LeetCode 102 Given the root of a binary tree, return the level order traversal of its nodes' values. (i.e., from left to right, level by level).

Real-World Application

This is Breadth-First Search (BFS). It's used in Social Networks (finding friends of friends), Web Crawlers (visiting links layer by layer), and broadcasting in networks.
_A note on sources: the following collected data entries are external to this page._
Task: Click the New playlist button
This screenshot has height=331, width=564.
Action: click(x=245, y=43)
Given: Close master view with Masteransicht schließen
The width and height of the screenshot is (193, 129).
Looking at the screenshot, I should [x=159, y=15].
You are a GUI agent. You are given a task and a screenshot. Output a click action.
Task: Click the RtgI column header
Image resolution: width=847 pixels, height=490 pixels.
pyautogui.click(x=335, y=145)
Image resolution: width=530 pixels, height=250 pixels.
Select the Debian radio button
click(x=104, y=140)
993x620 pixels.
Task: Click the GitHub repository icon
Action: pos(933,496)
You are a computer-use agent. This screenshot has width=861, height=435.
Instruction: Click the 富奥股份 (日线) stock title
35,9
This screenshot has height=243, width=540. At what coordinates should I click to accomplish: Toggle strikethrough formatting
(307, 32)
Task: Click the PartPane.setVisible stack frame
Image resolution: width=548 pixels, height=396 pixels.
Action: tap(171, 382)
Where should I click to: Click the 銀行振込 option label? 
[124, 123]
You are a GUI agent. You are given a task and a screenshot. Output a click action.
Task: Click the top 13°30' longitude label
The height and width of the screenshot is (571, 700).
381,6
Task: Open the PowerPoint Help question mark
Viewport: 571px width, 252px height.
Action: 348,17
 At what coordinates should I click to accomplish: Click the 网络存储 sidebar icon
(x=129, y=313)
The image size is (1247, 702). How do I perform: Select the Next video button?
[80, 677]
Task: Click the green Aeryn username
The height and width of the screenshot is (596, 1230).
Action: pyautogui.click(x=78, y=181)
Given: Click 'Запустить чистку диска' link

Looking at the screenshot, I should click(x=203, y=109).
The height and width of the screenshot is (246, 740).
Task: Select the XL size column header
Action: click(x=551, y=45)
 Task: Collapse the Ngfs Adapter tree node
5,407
🛠️ Constraints & Edge Cases

  • Number of nodes is between 0 and \(10^4\).
  • Edge Cases to Watch:
    • Empty tree (return []).
    • Skewed tree (still processes level by level).

🧠 Approach & Intuition

The Aha! Moment

We need to process nodes row by row. A Queue (FIFO) is perfect for this. We put the root in. Then, for every node we take out, we put its children in the back. To separate levels, we can snapshot the queue size at the start of each level loop.

🐢 Brute Force (Naive)

DFS with a depth parameter, adding to res[depth]. This works (\(O(N)\)) but isn't "level order" traversal logic, it's just organizing DFS output.

🐇 Optimal Approach

  1. Initialize q with root.
  2. While q is not empty:
    • Get len(q) (this is the number of nodes in the current level).
    • Iterate that many times:
      • Pop node.
      • Add value to level_list.
      • Add children to q.
    • Append level_list to result.

🧩 Visual Tracing

graph TD
    Q[Queue: 3] -->|Pop 3| L1[Level 1: 3]
    L1 -->|Push 9, 20| Q2[Queue: 9, 20]
    Q2 -->|Pop 9, 20| L2[Level 2: 9, 20]
    L2 -->|Push 15, 7| Q3[Queue: 15, 7]

💻 Solution Implementation

(Implementation details need to be added...)

⏱️ Complexity Analysis

  • Time Complexity: \(\mathcal{O}(N)\) — Visit every node once.
  • Space Complexity: \(\mathcal{O}(N)\) — The queue can hold up to \(N/2\) nodes (leaf level).

🎤 Interview Toolkit

  • Harder Variant: ZigZag Level Order Traversal.
  • Alternative: Recursive DFS passing level index (Pre-order).